▸ SUPPLIED TEXT:
Porsche was one of the participants in the Women Riders World Relay, a relay ride that spanned the globe, beginning in February 2019 in Scotland and ending February 2020 in London. WRWR organizers used Google products like Maps, Sheets and Translate to make sure riders not only had constant, up-to-date access to their routes, but also were able to explore and connect with one another along the way. 

Video showing women riding motorcycles across the world.

“The whole team did phenomenally with the amount of time they had to put together the route and figure out the baton passes,” says Porsche. Google Maps was particularly useful for creating Porsche’s route. She and her fellow riders rode from Sept. 25 to Oct. 14, starting in Maine and heading west across the Canadian border, then down through the Southwest to the Mexican border in Texas. They crossed the country, occasionally riding through snowstorms and dropping temperatures. “When you consider the seasons we were riding through, it was a definite challenge for organizers to find routes that weren’t closed down.” 

While Google Maps could help the riders along their journey, it couldn’t do anything about inclement weather. “I quit about four times,” laughs Porsche. “Riding in the cold is not my favorite thing to do. But it was a positive experience all the way around; I don’t know that I would ride in the freezing cold again, but I would do a ride with those women again for sure. I always say the bonds are built on the ground: You’re going to love the folks you ride with to death or you won’t be so cool, and I’m happy to say I love those ladies to death.”

Porsche is vocal about the need for more representation for women in the motor sports community, and she says that things like social media visibility and technical tools like Google Hangouts have helped women who may have felt alone in their shared passion find each other. This idea is in part what inspired her to found Black Girls Ride, a magazine and community originally launched as a place for women of color who ride, which has since grown to include all women. What inspired her to launch Black Girls Ride was the lack of representation she saw when she first started riding—especially in long-distance riding. Traditionally, women filled support roles during these cross-country expeditions, taking a literal backseat to men. In fact, Porsche’s first experience on a bike was sitting behind a man, on the back of her cousin’s bike. “I didn’t so much like the feeling of being a passenger...but I loved the feeling of riding.”

▸ ENTRIES SHOWN:
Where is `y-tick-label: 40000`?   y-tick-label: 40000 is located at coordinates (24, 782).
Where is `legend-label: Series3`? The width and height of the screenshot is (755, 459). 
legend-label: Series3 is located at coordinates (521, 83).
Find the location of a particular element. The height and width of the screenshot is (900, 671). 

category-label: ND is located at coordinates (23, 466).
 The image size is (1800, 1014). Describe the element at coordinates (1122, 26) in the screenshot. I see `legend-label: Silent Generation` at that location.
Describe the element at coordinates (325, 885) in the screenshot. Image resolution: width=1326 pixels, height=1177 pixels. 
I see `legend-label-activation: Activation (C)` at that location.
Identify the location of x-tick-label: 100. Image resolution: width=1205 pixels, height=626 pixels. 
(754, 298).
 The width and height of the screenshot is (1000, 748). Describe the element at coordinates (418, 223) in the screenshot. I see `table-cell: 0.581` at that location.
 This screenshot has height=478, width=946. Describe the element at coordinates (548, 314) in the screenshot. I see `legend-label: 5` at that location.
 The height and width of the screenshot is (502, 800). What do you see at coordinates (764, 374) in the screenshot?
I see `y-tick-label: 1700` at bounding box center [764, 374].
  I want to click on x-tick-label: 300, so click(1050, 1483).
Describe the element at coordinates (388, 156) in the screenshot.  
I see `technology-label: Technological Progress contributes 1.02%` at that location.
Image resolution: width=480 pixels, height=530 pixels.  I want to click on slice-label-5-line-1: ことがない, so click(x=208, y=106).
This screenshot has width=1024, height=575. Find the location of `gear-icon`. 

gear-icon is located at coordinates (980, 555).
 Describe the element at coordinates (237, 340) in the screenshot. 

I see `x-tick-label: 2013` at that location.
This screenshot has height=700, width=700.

▸ AIM OF THE EXERCISE: Continue the article on Porsche and the Women Riders World Relay, starting after its final sentence.

▸ THE ANSWER:
Thanks to women like Porsche and the WRWR riders, the world of motor sports is changing. “Women have become fearless and bold enough to take long distance biking trips on their own. We’re witnessing the explosion of the all-female long distance ride, where women take it upon themselves to create rides that cater to them instead of being a subset of an all-male ride. It’s where we get to take our power back.” 

Talking about these rides and seeing women taking them via social media and internet communities are crucial, says Porsche, who also mentions using Google Hangouts to connect with riders across the country. “You’re able to see the growth of female riders; women taking these long distance trips and riding solo have always been there—there are women riding today who have been doing this since the 60s—but social media is now shining a light on them.” 

That increased visibility is part of Porsche's work with Black Girls Ride. “I knew from riding in LA that there were more of us than the community would admit to. There was no representation in mainstream media, even for women who were riding professionally, there was very little to nothing,” Porsche says. Now "women all over the world are connecting to the Black Girls Ride brand. We have readers in London, Nigeria, France, just about every country you can name. I’m motivated by these women.” Black Girls Ride has become more than a publication, hosting trainings, workshops and events. And while both men and women are included, it’s Porsche’s focus to make sure women riders are invited to the table and that they are given the same representation, advertising and sponsorship opportunities. 

Most of all, she just wants women to feel welcome in this world. “It’s always been my goal to create safe spaces for women to ask questions and get the help they need without fear of ridicule,” she says. “And I’m glad I can be a part of creating that.”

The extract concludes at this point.